● **RECORDS TO USE**:

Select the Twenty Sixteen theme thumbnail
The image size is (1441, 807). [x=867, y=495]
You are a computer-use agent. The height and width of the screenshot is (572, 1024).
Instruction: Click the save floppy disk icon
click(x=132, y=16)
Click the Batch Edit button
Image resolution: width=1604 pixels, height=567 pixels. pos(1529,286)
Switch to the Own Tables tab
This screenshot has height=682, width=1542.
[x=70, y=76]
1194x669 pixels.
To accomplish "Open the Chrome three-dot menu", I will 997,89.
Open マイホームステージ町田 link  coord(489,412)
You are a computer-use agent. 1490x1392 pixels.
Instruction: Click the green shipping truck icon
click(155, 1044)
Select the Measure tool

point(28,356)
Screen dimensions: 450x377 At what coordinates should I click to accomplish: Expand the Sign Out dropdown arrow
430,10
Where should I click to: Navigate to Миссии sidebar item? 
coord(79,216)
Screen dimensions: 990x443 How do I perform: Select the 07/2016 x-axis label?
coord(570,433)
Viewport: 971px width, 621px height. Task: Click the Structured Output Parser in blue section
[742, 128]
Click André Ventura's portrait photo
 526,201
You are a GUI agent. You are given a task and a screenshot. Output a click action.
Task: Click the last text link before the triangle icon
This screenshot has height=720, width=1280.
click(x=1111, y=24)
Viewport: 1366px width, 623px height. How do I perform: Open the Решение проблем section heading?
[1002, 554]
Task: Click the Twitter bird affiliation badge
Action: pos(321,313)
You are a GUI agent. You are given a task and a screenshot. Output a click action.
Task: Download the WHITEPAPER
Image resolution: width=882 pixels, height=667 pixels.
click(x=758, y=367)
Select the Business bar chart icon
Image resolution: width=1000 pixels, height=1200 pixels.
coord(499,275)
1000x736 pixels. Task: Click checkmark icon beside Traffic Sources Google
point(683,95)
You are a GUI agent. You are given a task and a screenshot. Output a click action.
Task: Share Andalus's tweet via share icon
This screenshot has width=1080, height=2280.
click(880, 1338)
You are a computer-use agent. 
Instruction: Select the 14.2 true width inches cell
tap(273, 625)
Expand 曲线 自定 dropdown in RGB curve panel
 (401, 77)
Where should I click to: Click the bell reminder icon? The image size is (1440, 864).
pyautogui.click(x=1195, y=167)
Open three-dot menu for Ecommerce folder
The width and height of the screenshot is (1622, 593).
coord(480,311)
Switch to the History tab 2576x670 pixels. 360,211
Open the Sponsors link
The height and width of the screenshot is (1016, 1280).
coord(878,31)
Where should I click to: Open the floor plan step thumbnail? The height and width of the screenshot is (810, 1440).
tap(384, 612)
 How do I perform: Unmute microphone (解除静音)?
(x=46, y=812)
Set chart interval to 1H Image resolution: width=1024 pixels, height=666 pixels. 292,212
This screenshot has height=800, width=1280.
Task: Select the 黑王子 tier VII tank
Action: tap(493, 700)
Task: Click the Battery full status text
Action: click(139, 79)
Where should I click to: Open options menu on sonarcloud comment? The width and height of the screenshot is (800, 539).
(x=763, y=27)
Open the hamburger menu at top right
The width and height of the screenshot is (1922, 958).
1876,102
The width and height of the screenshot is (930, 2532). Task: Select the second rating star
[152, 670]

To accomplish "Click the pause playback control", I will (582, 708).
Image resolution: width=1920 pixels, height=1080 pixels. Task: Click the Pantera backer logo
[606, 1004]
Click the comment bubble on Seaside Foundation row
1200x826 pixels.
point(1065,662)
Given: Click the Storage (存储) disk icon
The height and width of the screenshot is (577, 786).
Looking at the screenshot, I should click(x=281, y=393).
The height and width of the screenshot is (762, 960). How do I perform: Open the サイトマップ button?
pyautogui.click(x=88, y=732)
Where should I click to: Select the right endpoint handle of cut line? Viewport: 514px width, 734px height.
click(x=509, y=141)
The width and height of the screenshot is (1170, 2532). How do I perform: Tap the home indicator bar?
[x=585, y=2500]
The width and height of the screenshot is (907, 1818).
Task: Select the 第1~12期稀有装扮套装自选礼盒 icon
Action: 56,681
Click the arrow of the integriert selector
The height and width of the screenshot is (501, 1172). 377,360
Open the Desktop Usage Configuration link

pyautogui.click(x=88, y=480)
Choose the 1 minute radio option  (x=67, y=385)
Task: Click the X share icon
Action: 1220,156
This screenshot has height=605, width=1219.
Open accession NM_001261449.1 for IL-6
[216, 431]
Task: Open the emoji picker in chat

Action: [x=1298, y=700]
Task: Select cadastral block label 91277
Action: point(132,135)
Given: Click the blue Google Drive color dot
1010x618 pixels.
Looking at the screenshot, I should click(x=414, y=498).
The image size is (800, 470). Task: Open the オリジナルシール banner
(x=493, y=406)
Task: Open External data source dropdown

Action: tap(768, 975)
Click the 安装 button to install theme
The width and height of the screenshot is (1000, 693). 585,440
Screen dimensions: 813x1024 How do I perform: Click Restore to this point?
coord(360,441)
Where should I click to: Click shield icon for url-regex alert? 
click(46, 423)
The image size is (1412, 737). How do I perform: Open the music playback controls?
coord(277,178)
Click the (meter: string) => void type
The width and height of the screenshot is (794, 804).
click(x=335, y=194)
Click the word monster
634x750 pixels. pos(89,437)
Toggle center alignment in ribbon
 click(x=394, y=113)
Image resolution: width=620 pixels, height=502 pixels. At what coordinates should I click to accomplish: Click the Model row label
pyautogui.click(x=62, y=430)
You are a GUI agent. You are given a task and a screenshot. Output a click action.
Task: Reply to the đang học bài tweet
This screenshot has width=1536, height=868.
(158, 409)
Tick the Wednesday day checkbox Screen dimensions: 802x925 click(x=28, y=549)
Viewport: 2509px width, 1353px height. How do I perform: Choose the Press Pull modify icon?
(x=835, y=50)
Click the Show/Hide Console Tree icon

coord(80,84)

● **EXERCISE DETAILS**:
Please make the answer a complete, exact reproduction of the records.

● **OUTPUT OF THE EXERCISE**:
Select the Twenty Sixteen theme thumbnail
The image size is (1441, 807). [x=867, y=495]
You are a computer-use agent. The height and width of the screenshot is (572, 1024).
Instruction: Click the save floppy disk icon
click(x=132, y=16)
Click the Batch Edit button
Image resolution: width=1604 pixels, height=567 pixels. pos(1529,286)
Switch to the Own Tables tab
This screenshot has height=682, width=1542.
[x=70, y=76]
1194x669 pixels.
To accomplish "Open the Chrome three-dot menu", I will 997,89.
Open マイホームステージ町田 link  coord(489,412)
You are a computer-use agent. 1490x1392 pixels.
Instruction: Click the green shipping truck icon
click(155, 1044)
Select the Measure tool

point(28,356)
Screen dimensions: 450x377 At what coordinates should I click to accomplish: Expand the Sign Out dropdown arrow
430,10
Where should I click to: Navigate to Миссии sidebar item? 
coord(79,216)
Screen dimensions: 990x443 How do I perform: Select the 07/2016 x-axis label?
coord(570,433)
Viewport: 971px width, 621px height. Task: Click the Structured Output Parser in blue section
[742, 128]
Click André Ventura's portrait photo
 526,201
You are a GUI agent. You are given a task and a screenshot. Output a click action.
Task: Click the last text link before the triangle icon
This screenshot has height=720, width=1280.
click(x=1111, y=24)
Viewport: 1366px width, 623px height. How do I perform: Open the Решение проблем section heading?
[1002, 554]
Task: Click the Twitter bird affiliation badge
Action: pos(321,313)
You are a GUI agent. You are given a task and a screenshot. Output a click action.
Task: Download the WHITEPAPER
Image resolution: width=882 pixels, height=667 pixels.
click(x=758, y=367)
Select the Business bar chart icon
Image resolution: width=1000 pixels, height=1200 pixels.
coord(499,275)
1000x736 pixels. Task: Click checkmark icon beside Traffic Sources Google
point(683,95)
You are a GUI agent. You are given a task and a screenshot. Output a click action.
Task: Share Andalus's tweet via share icon
This screenshot has width=1080, height=2280.
click(880, 1338)
You are a computer-use agent. 
Instruction: Select the 14.2 true width inches cell
tap(273, 625)
Expand 曲线 自定 dropdown in RGB curve panel
 (401, 77)
Where should I click to: Click the bell reminder icon? The image size is (1440, 864).
pyautogui.click(x=1195, y=167)
Open three-dot menu for Ecommerce folder
The width and height of the screenshot is (1622, 593).
coord(480,311)
Switch to the History tab 2576x670 pixels. 360,211
Open the Sponsors link
The height and width of the screenshot is (1016, 1280).
coord(878,31)
Where should I click to: Open the floor plan step thumbnail? The height and width of the screenshot is (810, 1440).
tap(384, 612)
 How do I perform: Unmute microphone (解除静音)?
(x=46, y=812)
Set chart interval to 1H Image resolution: width=1024 pixels, height=666 pixels. 292,212
This screenshot has height=800, width=1280.
Task: Select the 黑王子 tier VII tank
Action: tap(493, 700)
Task: Click the Battery full status text
Action: click(139, 79)
Where should I click to: Open options menu on sonarcloud comment? The width and height of the screenshot is (800, 539).
(x=763, y=27)
Open the hamburger menu at top right
The width and height of the screenshot is (1922, 958).
1876,102
The width and height of the screenshot is (930, 2532). Task: Select the second rating star
[152, 670]

To accomplish "Click the pause playback control", I will (582, 708).
Image resolution: width=1920 pixels, height=1080 pixels. Task: Click the Pantera backer logo
[606, 1004]
Click the comment bubble on Seaside Foundation row
1200x826 pixels.
point(1065,662)
Given: Click the Storage (存储) disk icon
The height and width of the screenshot is (577, 786).
Looking at the screenshot, I should click(x=281, y=393).
The height and width of the screenshot is (762, 960). How do I perform: Open the サイトマップ button?
pyautogui.click(x=88, y=732)
Where should I click to: Select the right endpoint handle of cut line? Viewport: 514px width, 734px height.
click(x=509, y=141)
The width and height of the screenshot is (1170, 2532). How do I perform: Tap the home indicator bar?
[x=585, y=2500]
The width and height of the screenshot is (907, 1818).
Task: Select the 第1~12期稀有装扮套装自选礼盒 icon
Action: 56,681
Click the arrow of the integriert selector
The height and width of the screenshot is (501, 1172). 377,360
Open the Desktop Usage Configuration link

pyautogui.click(x=88, y=480)
Choose the 1 minute radio option  (x=67, y=385)
Task: Click the X share icon
Action: 1220,156
This screenshot has height=605, width=1219.
Open accession NM_001261449.1 for IL-6
[216, 431]
Task: Open the emoji picker in chat

Action: [x=1298, y=700]
Task: Select cadastral block label 91277
Action: point(132,135)
Given: Click the blue Google Drive color dot
1010x618 pixels.
Looking at the screenshot, I should click(x=414, y=498).
The image size is (800, 470). Task: Open the オリジナルシール banner
(x=493, y=406)
Task: Open External data source dropdown

Action: tap(768, 975)
Click the 安装 button to install theme
The width and height of the screenshot is (1000, 693). 585,440
Screen dimensions: 813x1024 How do I perform: Click Restore to this point?
coord(360,441)
Where should I click to: Click shield icon for url-regex alert? 
click(46, 423)
The image size is (1412, 737). How do I perform: Open the music playback controls?
coord(277,178)
Click the (meter: string) => void type
The width and height of the screenshot is (794, 804).
click(x=335, y=194)
Click the word monster
634x750 pixels. pos(89,437)
Toggle center alignment in ribbon
 click(x=394, y=113)
Image resolution: width=620 pixels, height=502 pixels. At what coordinates should I click to accomplish: Click the Model row label
pyautogui.click(x=62, y=430)
You are a GUI agent. You are given a task and a screenshot. Output a click action.
Task: Reply to the đang học bài tweet
This screenshot has width=1536, height=868.
(158, 409)
Tick the Wednesday day checkbox Screen dimensions: 802x925 click(x=28, y=549)
Viewport: 2509px width, 1353px height. How do I perform: Choose the Press Pull modify icon?
(x=835, y=50)
Click the Show/Hide Console Tree icon

coord(80,84)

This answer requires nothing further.